• **Description of the task**
Take each line below that has "computer" and copy it.

(Data to process begins)

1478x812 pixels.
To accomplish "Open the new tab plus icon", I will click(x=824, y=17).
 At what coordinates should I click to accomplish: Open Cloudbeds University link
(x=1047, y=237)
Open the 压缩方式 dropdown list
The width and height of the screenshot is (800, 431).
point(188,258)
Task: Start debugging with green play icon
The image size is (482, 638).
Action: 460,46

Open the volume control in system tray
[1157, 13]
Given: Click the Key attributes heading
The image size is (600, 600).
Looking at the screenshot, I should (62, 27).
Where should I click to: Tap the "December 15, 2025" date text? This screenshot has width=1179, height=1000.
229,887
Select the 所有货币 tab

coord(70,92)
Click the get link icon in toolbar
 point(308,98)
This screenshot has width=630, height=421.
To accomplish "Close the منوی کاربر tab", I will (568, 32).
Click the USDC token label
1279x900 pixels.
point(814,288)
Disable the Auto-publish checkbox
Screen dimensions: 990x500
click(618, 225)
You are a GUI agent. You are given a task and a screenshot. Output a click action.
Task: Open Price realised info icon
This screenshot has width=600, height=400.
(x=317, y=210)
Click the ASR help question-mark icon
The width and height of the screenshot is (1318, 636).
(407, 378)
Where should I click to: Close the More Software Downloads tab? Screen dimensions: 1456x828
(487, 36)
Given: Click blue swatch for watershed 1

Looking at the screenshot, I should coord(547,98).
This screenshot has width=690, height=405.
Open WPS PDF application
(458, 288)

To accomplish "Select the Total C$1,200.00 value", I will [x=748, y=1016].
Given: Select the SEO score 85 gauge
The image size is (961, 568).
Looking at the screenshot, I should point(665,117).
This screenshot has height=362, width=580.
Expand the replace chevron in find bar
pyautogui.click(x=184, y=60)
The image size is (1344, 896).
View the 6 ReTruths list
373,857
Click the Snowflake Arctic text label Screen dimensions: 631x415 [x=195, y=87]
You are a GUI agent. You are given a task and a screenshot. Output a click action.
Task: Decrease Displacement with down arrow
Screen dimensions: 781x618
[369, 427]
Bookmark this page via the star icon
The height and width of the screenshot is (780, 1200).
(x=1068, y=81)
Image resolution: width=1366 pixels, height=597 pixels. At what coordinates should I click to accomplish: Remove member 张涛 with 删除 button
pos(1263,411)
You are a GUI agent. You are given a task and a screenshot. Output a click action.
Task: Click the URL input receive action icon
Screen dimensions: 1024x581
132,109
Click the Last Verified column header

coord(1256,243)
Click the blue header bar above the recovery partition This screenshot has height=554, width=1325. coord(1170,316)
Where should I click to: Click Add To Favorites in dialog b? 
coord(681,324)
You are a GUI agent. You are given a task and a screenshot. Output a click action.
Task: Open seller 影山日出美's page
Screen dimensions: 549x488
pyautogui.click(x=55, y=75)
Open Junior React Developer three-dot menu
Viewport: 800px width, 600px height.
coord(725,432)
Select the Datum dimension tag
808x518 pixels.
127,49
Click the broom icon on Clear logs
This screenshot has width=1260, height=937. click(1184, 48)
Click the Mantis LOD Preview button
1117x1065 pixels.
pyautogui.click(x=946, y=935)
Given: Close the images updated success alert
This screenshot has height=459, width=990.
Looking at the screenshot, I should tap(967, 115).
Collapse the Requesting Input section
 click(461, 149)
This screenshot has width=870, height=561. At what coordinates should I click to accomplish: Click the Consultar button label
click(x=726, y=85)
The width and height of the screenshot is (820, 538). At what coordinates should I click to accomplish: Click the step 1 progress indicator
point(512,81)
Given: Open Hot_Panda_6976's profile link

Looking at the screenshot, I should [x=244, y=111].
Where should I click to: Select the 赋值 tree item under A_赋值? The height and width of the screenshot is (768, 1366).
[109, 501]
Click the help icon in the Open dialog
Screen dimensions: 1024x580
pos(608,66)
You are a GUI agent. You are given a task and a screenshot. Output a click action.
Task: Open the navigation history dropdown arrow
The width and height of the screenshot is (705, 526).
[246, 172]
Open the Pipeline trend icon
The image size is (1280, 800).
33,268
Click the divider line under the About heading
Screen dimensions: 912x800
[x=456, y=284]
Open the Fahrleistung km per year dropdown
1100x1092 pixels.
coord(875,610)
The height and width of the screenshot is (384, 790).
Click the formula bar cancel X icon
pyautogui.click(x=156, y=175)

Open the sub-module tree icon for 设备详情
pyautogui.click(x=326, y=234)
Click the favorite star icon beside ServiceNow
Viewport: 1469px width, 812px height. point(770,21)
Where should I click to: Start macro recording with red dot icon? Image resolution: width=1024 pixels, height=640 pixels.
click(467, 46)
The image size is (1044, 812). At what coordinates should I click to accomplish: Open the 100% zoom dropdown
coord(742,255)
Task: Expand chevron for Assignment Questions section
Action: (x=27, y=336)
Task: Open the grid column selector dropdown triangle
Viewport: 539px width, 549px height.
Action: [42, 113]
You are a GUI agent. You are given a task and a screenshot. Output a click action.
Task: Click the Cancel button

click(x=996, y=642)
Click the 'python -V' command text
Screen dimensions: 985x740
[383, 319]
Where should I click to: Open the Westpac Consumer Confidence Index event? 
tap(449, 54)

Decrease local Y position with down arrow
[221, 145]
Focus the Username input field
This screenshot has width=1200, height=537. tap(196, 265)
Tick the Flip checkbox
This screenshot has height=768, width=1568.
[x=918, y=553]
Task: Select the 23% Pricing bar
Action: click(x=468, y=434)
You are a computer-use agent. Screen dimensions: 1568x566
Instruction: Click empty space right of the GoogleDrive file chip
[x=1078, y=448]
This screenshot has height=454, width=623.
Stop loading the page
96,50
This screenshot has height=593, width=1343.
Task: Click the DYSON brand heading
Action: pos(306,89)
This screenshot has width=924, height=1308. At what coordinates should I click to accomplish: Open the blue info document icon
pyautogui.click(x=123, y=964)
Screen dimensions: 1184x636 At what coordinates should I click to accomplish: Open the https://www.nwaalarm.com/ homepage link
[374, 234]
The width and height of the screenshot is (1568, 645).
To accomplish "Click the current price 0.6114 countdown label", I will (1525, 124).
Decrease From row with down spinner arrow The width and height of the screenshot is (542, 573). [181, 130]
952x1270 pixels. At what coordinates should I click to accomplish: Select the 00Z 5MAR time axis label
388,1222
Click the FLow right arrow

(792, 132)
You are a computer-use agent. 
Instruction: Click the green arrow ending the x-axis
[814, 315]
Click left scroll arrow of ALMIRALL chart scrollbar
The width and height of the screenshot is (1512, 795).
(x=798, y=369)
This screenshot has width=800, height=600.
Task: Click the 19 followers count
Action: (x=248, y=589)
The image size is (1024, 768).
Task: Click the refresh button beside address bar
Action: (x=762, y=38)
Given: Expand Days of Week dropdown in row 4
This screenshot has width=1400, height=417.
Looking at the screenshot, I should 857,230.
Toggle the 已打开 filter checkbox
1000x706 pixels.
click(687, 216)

(Data to process ends)

• **Output**
You are a computer-use agent. Screen dimensions: 1568x566
You are a computer-use agent. 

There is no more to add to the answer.